The Invisible Butler

Through a partnership with Luxottica, Facebook CEO Mark Zuckerberg announced at the Facebook Connect conference on virtual and augmented reality (AR) in September that it will begin selling smart glasses in 2021.1 This is the first step toward more advanced AR glasses, which will require many more years of development to produce. The upcoming release of Facebook’s smart glasses represents much more than the availability of just another gadget, however. Zuckerberg’s company is preparing for a new computer age, one in which data and privacy will become even more delicate topics than ever before.

Imagine yourself in a noisy café. A friend walks up to you and speaks; you can hear him clearly because the background noise is muted. Someone else approaches your table.
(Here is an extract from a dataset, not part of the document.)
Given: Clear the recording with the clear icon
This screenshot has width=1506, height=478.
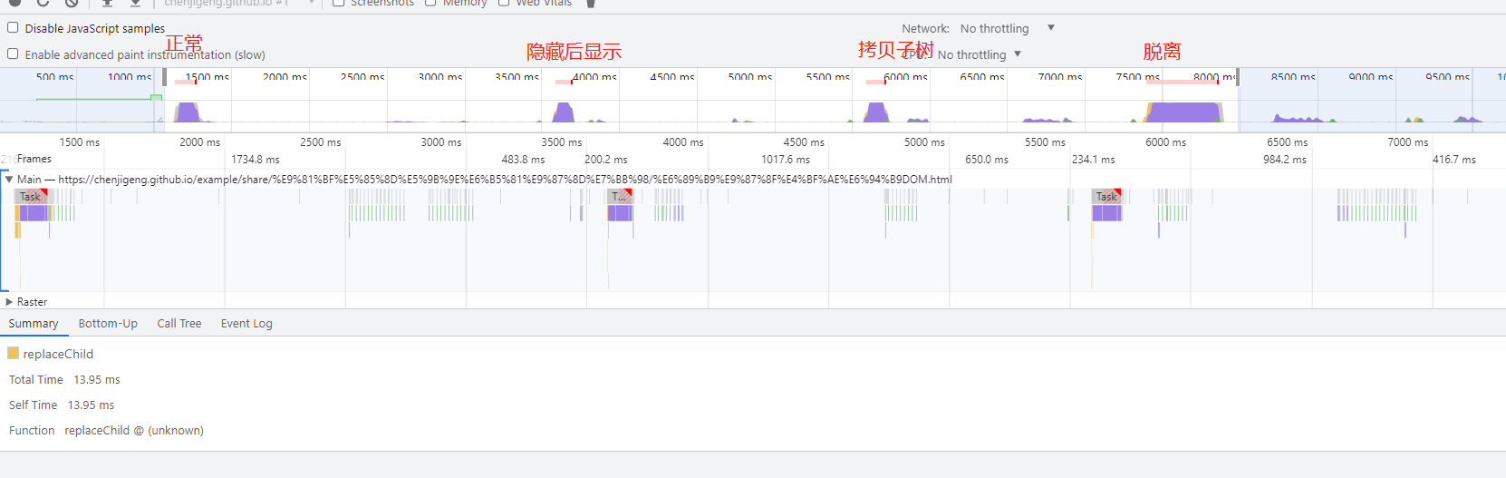Looking at the screenshot, I should [72, 3].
In your field of vision appears a simple question: “Add to the conversation?” With a subtle movement of your finger, you choose yes. The three of you have a quiet conversation; the background noise remains muted. A new question appears in your field of vision: “Accept a video call from Jane Doe?” Moments later, an avatar that completely resembles Jane Doe sits down at an empty chair at your table. Yours is a party of four now.

If Michael Abrash, chief scientist at Facebook Reality Labs, and his team are successful, that scenario will largely be a reality by 2030. That group of friends in the café wear smart glasses, probably Luxottica-made Ray-Bans, and bracelets. The software technology comes from Facebook.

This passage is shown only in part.